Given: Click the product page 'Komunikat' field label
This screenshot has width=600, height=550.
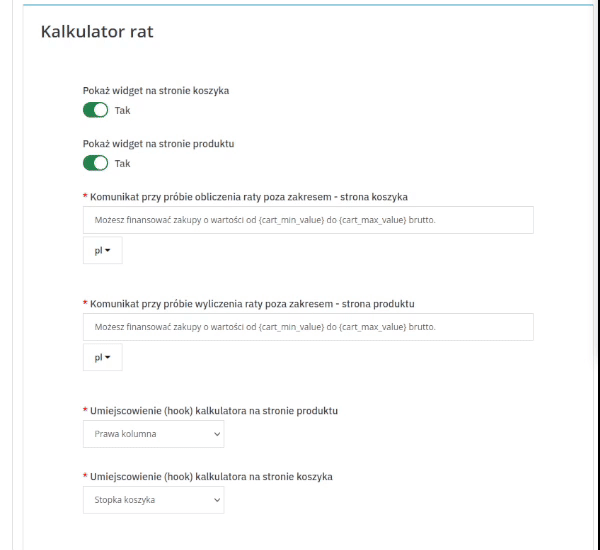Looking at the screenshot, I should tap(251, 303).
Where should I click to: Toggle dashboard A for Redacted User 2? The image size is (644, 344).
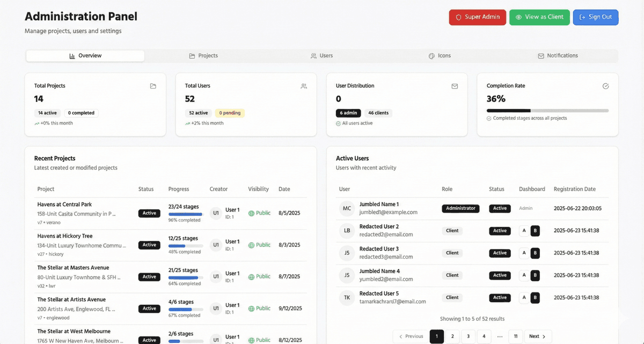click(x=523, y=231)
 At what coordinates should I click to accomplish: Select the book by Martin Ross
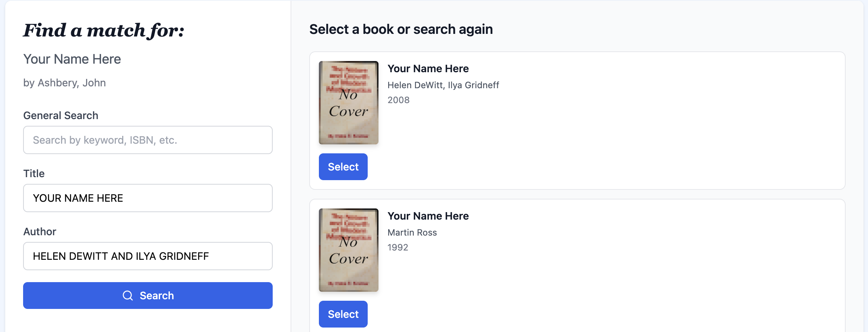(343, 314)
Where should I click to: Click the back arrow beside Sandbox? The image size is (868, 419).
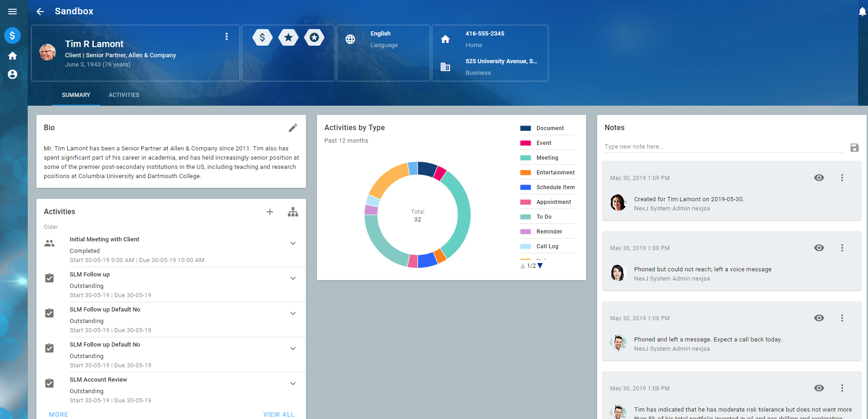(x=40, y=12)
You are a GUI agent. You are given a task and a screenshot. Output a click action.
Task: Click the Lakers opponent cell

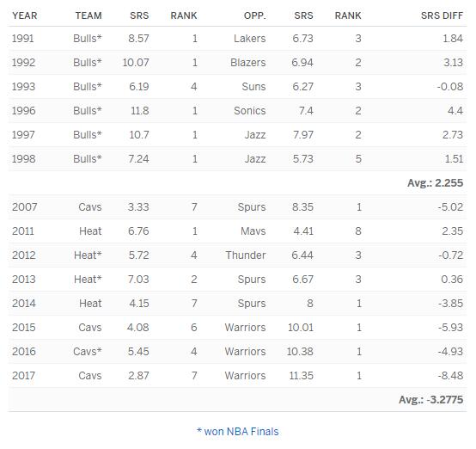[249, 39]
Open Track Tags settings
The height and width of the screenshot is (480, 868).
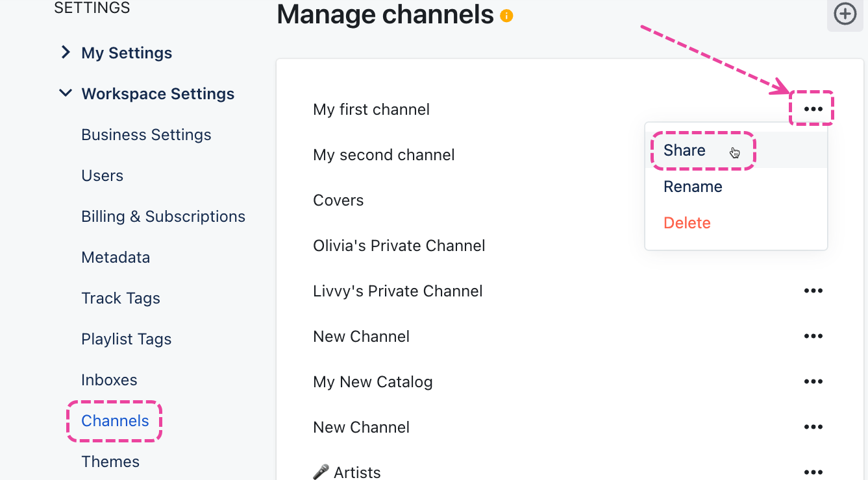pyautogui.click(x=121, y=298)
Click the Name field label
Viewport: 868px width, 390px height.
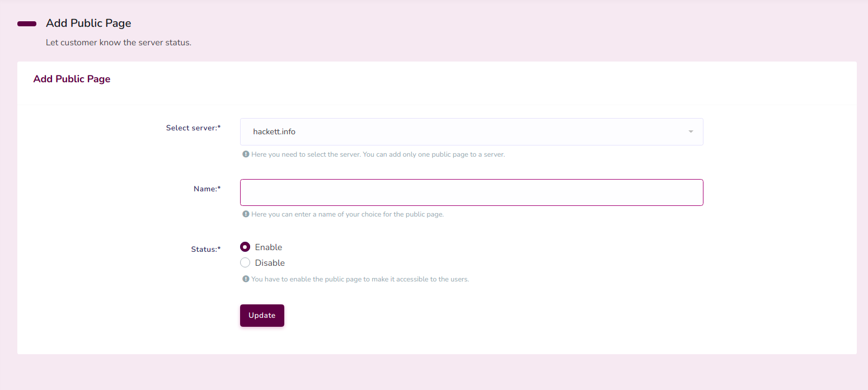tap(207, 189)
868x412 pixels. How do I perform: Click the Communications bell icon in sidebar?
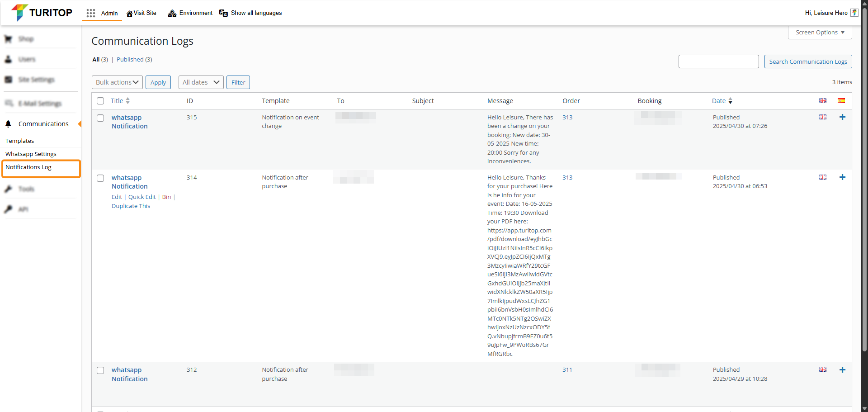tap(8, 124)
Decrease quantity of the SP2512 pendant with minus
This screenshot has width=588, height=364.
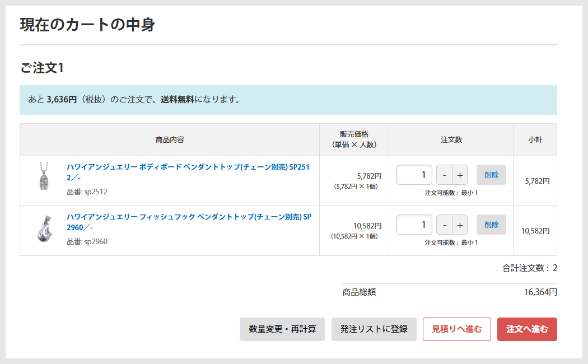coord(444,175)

------------

• YOUR ASSIGNMENT
Could you repeat the entries word for word, skipping the pictures they contain?

• EXERCISE SOLUTION
Given: Click the product page 'Komunikat' field label
This screenshot has width=600, height=550.
Looking at the screenshot, I should tap(251, 303).
Where should I click to: Toggle dashboard A for Redacted User 2? The image size is (644, 344).
click(x=523, y=231)
 At what coordinates should I click to accomplish: Select the book by Martin Ross
(343, 314)
Where should I click to: Click the back arrow beside Sandbox? The image size is (868, 419).
(x=40, y=12)
You are a GUI agent. You are given a task and a screenshot. Output a click action.
Task: Click the Lakers opponent cell

[249, 39]
Open Track Tags settings
The height and width of the screenshot is (480, 868).
pyautogui.click(x=121, y=298)
Click the Name field label
Viewport: 868px width, 390px height.
tap(207, 189)
868x412 pixels. How do I perform: Click the Communications bell icon in sidebar?
tap(8, 124)
Decrease quantity of the SP2512 pendant with minus
This screenshot has width=588, height=364.
coord(444,175)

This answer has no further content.